LL trainer gave me an OLL skip on the 3.84 =.=
i particularly hate the N perms. =(

which one shoudl i be improving first? i have been training f2l the past week, trying to break 11(or even 10)..


----------



## HelloiamChow (Oct 16, 2007)

I think you should get F2L down a little more.

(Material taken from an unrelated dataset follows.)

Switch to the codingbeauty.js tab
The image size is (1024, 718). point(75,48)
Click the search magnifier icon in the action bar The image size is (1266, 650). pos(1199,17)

What is LL trainer?


----------



## Todd (Oct 16, 2007)

LL trainer is a program that gives you a scramble that leaves the F2L intact.

I would improve LL and in particular PLL, you dont want to go too fast with F2L so taht you have to pause and check the OLL. Maybe aim for sub 2 for all PLL's.


----------



## HelloiamChow (Oct 16, 2007)

Oh cool, could you link me to LL trainer?

EDIT - Thanks, LL trainer is awesome.


----------



## Todd (Oct 16, 2007)

Not at the second (i am at work) but if you do a search on this forum you should be able to find a topic with a link - or even google.


----------



## chue.hsien (Oct 16, 2007)

http://www.speedsolving.com/showthread.php?t=1476&highlight=LLtrainer

pll in 2seconds... cant do it man. haha.
btw, its hard to explain, but do u guys insert a c/e pair by R U' R' or R U2 R'?
cuz sometimes doing different ones can setup the next pair to be in a very good position..


----------



## ExoCorsair (Oct 16, 2007)

chue.hsien said:


> btw, its hard to explain, but do u guys insert a c/e pair by R U' R' or R U2 R'?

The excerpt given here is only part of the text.